EL lacerante silencio en el caso de las jugadoras de futbol iraní: las de la superioridad moral retratadas

equipo femenino de Irán
Equipo de fútbol femenino de Irán

EL caso de las jugadoras del equipo nacional iraní ha vuelto a poner de manifiesto la doble moral de una izquierda woke que alardea de lo que no tiene: superioridad moral. El silencio de personajes como Irene Montero o Ione Belarra, y otras dirigentes de la izquierda autodenominada feminista, expresa su subordinación humana y política a un régimen criminal como el iraní, lo que las convierte en malas personas, ellas que van de sensibles y muy humanas. También hecho a faltar alguna voz de las jugadoras de la selección española de fútbol femenino.

Recordemos los hechos: durante la Copa Asiática Femenina 2026 en Australia el equipo se negó inicialmente a cantar el himno nacional iraní, lo que las etiquetó como «traidoras en tiempos de guerra» por medios estatales iraníes, generando temores de cárcel, ejecución o represalias graves al regresar.

Fuga del hotel: Después de la eliminación del equipo en la Copa Asiática (derrota 2-0 ante Filipinas el 8 de marzo de 2026), cinco jugadoras escaparon de su hotel en Gold Coast, Australia. Huyeron del lobby en medio de escenas caóticas mientras «guardianes» (vigilantes vinculados al régimen islámico iraní) las buscaban. La Policía Federal Australiana (AFP) las recogió y las trasladó a un lugar seguro. Posteriormente una jugadora más y un técnico se acogieron al ofrecimiento de las autoridades australianas.

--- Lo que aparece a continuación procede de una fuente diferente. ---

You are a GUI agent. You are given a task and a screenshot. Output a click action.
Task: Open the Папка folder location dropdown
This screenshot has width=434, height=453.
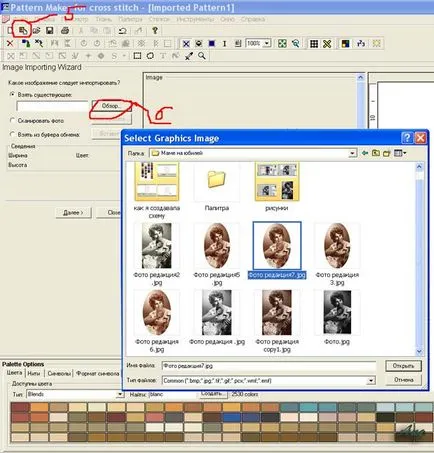352,153
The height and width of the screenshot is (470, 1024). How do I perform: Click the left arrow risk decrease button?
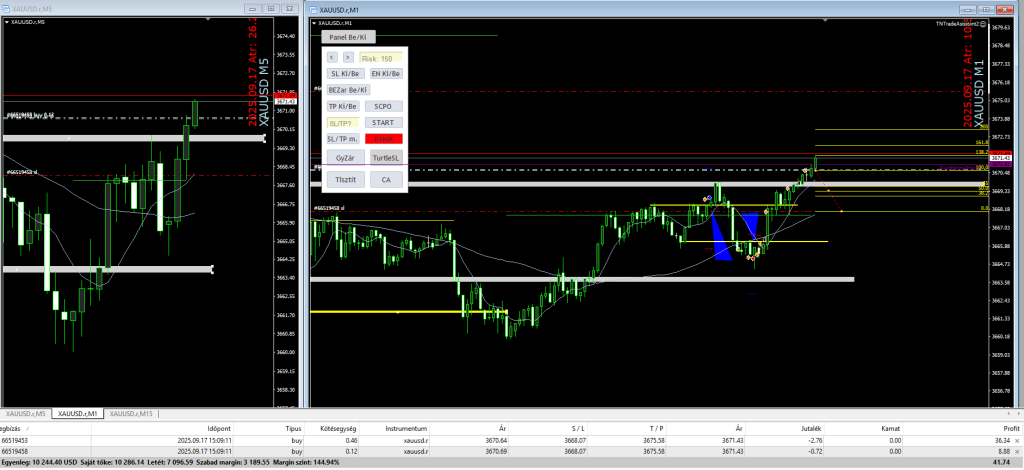[x=333, y=58]
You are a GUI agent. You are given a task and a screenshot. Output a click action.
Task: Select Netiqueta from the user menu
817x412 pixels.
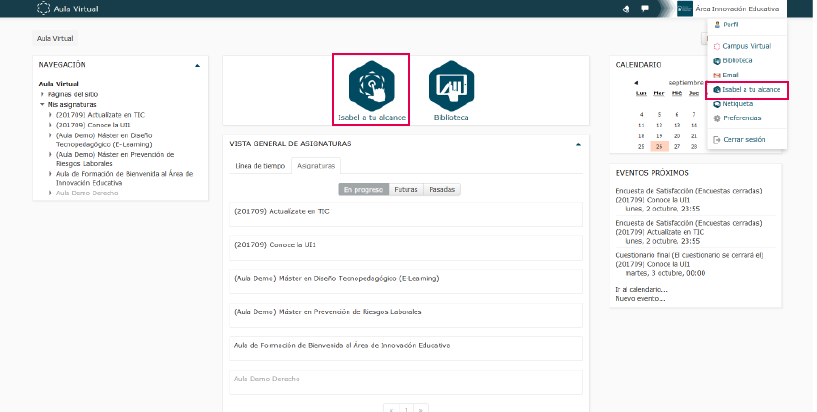click(x=738, y=103)
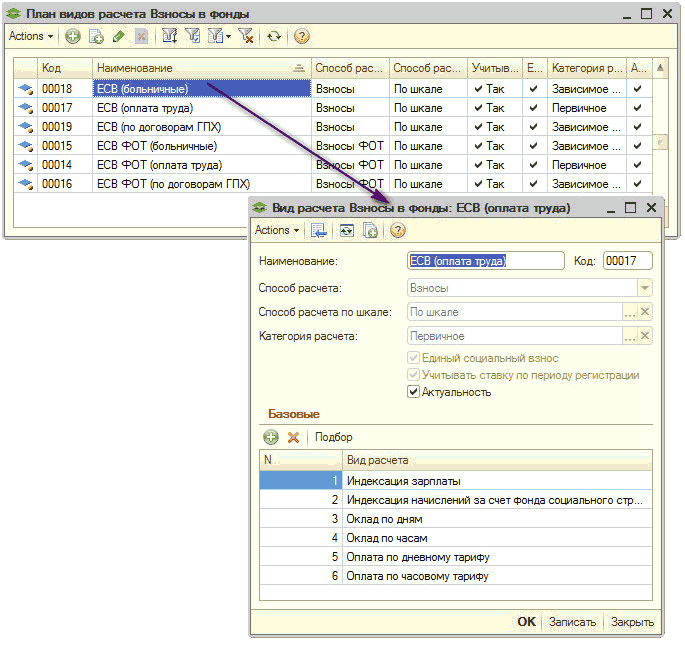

Proceso de asilo: Solicitaron protección inmediatamente tras su huida. El gobierno australiano les otorgó visas humanitarias temporales a la 1:30 a.m. del 9 de marzo, que les dan un camino a la residencia permanente. Esto se aceleró tras una llamada telefónica a las 2 a.m. entre el presidente Donald Trump y el primer ministro australiano Anthony Albanese, donde Trump presionó por el asilo y ofreció refugio en EE.UU. si Australia no lo hacía. Albanese confirmó que las cinco estaban «a salvo» y que Australia las acogería.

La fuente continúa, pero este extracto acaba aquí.